## Task details
The whole listing is to be restated word for word with no images.
BEGIN Record excerpts
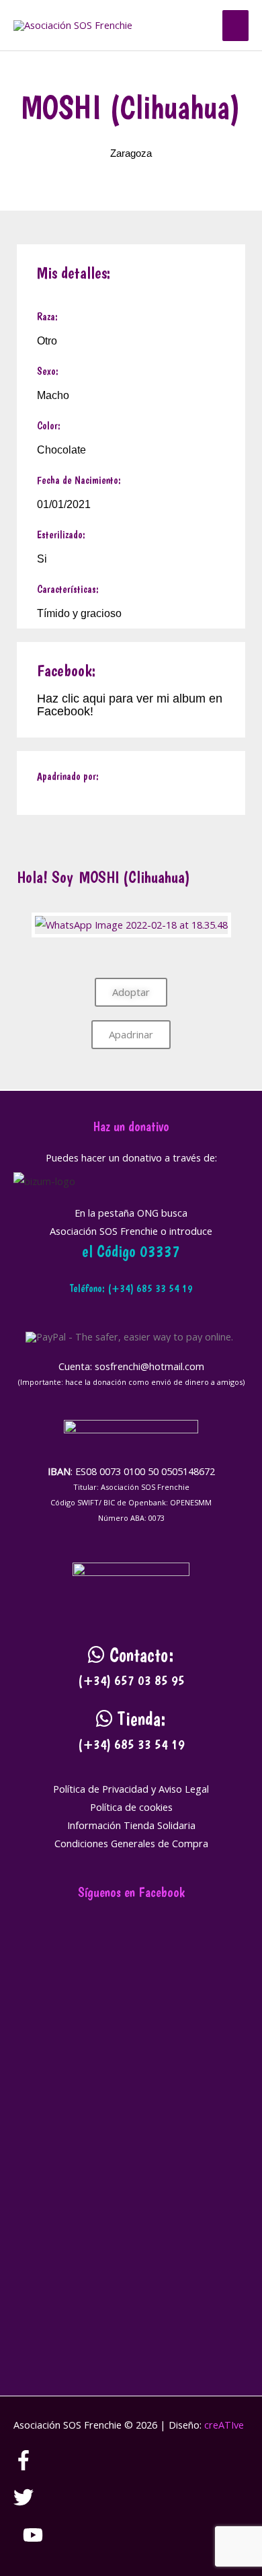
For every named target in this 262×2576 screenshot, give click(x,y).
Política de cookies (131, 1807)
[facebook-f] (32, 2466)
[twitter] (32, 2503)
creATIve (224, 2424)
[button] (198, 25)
END Record excerpts
## Response area
For every named target in this 262×2576 screenshot, give click(x,y).
Política de cookies (131, 1807)
[facebook-f] (32, 2466)
[twitter] (32, 2503)
creATIve (224, 2424)
[button] (198, 25)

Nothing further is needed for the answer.